WCLC 2020: 3-Year Survival Update on Pembrolizumab for Locally Advanced or Metastatic NSCLC
Posted: Monday, March 1, 2021
At the International Association for the Study of Lung Cancer (IASLC) 2020 World Conference on Lung Cancer in Singapore (WCLC), held in virtual format in January 2021, Byoung Chul Cho, MD, PhD, of Yonsei Cancer Center, Seoul, Korea, and colleagues presented updated data from the KEYNOTE-042 study on first-line pembrolizumab monotherapy for patients with non–small cell lung cancer (NSCLC; Abstract FP13.03). The researchers reported improved overall survival, objective response rate, and progression-free survival in this group when compared with platinum-based chemotherapy.

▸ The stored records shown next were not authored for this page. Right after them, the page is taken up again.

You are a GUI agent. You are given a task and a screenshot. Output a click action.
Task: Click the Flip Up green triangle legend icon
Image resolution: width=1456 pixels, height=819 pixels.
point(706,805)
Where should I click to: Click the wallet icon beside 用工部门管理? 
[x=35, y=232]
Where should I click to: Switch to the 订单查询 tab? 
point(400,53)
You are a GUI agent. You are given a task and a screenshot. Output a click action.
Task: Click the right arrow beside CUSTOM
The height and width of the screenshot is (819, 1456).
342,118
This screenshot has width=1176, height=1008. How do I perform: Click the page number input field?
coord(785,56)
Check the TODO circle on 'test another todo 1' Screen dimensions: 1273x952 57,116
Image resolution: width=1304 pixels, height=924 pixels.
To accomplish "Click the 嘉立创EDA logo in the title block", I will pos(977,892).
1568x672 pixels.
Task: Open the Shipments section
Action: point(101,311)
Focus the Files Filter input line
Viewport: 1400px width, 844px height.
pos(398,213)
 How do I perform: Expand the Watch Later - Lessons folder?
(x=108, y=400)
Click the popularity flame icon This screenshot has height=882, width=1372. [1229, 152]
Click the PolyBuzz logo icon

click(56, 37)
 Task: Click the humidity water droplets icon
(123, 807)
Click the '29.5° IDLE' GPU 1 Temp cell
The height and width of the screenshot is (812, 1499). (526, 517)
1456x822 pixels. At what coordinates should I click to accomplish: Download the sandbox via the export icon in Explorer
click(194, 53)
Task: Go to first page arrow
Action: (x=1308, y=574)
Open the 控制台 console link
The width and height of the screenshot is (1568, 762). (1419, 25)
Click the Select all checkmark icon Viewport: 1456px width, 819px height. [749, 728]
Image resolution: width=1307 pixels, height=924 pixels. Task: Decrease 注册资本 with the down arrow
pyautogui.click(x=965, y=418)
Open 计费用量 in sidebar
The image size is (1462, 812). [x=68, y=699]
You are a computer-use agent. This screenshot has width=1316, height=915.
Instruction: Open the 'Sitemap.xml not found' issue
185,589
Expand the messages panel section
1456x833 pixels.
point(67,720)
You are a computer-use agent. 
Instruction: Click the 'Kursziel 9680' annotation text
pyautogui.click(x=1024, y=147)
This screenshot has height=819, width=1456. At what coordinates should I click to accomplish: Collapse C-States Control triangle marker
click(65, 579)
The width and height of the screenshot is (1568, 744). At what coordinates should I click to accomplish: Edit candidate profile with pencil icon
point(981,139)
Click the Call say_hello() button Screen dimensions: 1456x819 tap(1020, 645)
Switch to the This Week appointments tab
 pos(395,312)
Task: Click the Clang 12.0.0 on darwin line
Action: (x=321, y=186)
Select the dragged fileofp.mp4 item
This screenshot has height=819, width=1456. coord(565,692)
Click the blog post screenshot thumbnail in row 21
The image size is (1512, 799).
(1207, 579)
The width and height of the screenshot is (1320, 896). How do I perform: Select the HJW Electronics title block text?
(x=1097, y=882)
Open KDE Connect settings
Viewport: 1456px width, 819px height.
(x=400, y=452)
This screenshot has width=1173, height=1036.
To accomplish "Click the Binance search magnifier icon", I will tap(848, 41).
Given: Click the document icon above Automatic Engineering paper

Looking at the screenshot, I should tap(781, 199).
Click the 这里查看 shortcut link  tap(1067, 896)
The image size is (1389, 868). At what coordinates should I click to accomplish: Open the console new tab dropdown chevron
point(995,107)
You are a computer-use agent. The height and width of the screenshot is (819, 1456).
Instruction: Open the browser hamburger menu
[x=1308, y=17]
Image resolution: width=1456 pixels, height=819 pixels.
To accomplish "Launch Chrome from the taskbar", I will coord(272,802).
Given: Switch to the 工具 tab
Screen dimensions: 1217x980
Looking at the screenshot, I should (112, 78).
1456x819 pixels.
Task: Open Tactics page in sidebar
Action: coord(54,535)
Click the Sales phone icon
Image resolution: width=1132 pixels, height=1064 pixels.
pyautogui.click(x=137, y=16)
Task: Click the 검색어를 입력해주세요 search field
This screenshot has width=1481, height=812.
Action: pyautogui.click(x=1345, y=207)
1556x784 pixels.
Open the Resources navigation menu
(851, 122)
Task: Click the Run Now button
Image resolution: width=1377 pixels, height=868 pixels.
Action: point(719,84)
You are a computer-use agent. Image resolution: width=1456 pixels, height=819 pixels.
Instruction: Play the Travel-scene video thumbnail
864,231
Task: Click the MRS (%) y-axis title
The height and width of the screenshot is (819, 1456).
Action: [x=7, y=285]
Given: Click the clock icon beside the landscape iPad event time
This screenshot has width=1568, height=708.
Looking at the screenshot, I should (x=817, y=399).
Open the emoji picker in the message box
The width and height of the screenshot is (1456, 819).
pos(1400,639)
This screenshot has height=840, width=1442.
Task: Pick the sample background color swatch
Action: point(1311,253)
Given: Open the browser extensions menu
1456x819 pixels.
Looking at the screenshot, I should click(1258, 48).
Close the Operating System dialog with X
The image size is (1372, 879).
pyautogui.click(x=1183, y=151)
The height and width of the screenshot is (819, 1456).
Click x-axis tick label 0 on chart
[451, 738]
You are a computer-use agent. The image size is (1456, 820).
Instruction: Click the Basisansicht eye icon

“Patients who completed 35 cycles of pembrolizumab had durable responses, and second-course pembrolizumab was feasible and associated with antitumor activity,” the study authors concluded. “These findings continue to support first-line pembrolizumab in patients with locally advanced/metastatic PD-L1–positive NSCLC without sensitizing EGFR/ALK alterations.”
The researchers focused on 1,274 patients with locally advanced or metastatic NSCLC without sensitizing EGFR/ALK alterations with a PD-L1 tumor proportion score of 1% or greater. Participants were randomly assigned 1:1 to receive either 200 mg of pembrolizumab for 35 cycles or four to six cycles of chemotherapy (carboplatin AUC of 6/5 plus 200 mg/m2 of paclitaxel or 500 mg/m2 of pemetrexed). Patients with progressive disease after completing 35 cycles of pembrolizumab were allowed to receive second-course therapy.
Treatment-related adverse events of grades 3 to 5 affected 120 patients in the pembrolizumab group and 256 patients in the chemotherapy group. A total of 102 patients completed the full 35 cycles of pembrolizumab. Partial and complete responses were achieved in 84 and 2 patients, respectively. At the time of analysis, 78.4% of these patients remained alive, and the 1-year overall survival rate was 91.1%. Second-course pembrolizumab was administered to 26 patients, and their objective response and disease control rates were 15.4% and 76.9% after treatment initiation, respectively, with 80% of patients alive at data cutoff.
Disclosure: For full disclosures of the study authors, visit wclc.iaslc.org.